Die Korbjagd in St. Pölten beginnt wieder . Die SKN-Basketballer setzen ab Samstag zum großen Wurf an. Ziel ist die erneute Qualifikation für die Play-offs.

Von Manuel Burger. Erstellt am 30. September 2020 (02:10)
Alfred Muschik (l.) übergibt das Präsidentenamt an Markus Mayer (r.). Neu an Bord sind die Vorstände Stefan Worenz, Günter Nusterer und Andreas Dana sowie die Beiräte Christoph Zawodsky und Stefan Cizek.privat
Wolfgang Mayer

Am Samstag startet der SKN Basketball in die neue Superliga-Saison und will an die Erfolge aus der Vorsaison anschließen. Zum Auftakt kommt der BC Vienna in das Sportzentrum NÖ (Beginn: 17.30 Uhr). Es wartet eine spannende Saison mit vielen Unbekannten. Und das nicht nur wegen Corona.

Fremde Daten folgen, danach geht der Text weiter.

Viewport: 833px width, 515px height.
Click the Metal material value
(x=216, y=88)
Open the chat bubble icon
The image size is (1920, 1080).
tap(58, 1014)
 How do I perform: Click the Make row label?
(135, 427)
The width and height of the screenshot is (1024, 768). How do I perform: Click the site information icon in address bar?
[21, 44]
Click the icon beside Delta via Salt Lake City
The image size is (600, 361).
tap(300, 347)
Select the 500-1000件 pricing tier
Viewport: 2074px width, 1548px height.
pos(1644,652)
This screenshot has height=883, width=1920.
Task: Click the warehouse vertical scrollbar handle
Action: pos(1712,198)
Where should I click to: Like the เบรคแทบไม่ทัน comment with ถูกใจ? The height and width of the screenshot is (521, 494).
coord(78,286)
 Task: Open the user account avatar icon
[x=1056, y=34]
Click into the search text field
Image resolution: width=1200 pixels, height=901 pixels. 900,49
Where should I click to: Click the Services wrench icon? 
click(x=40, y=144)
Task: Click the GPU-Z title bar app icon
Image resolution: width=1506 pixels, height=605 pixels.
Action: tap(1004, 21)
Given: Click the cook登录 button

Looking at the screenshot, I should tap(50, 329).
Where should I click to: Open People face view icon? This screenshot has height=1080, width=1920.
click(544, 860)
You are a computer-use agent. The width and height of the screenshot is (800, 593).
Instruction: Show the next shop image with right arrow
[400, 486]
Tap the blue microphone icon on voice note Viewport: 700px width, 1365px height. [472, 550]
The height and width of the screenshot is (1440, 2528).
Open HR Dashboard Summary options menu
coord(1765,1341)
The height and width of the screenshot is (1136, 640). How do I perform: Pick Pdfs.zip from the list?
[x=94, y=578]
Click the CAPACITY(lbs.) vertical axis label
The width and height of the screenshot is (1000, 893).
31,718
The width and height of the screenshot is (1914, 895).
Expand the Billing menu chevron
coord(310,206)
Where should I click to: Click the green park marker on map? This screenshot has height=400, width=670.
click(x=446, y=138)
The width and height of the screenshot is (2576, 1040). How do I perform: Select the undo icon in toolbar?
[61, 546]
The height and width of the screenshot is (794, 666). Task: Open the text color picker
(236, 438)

Vorbereitung. „Die Vorbereitung war durchwachsen. Ich hätte gerne drei, vier Spiele mehr gehabt“, beschreibt Andreas Worenz, der in seine vierte Saison als Headcoach geht. Coronabedingt wurden die Testpartien in Ungarn und der Slowakei abgesagt. Siege gegen Klosterneuburg und die Timberwolves stehen Niederlagen gegen Kapfenberg und Gmunden gegenüber. Der Auftakt wird für Worenz zur „Wundertüte“, denn die Wiener konnten aufgrund von positiven Coronafällen kein einziges Testspiel bestreiten. Ein klarer Vorteil für den SKN? „Sie haben nichts zu verlieren. Das kann gefährlich werden“, ist Worenz, der den nächsten Gegner nicht scouten konnte, skeptisch.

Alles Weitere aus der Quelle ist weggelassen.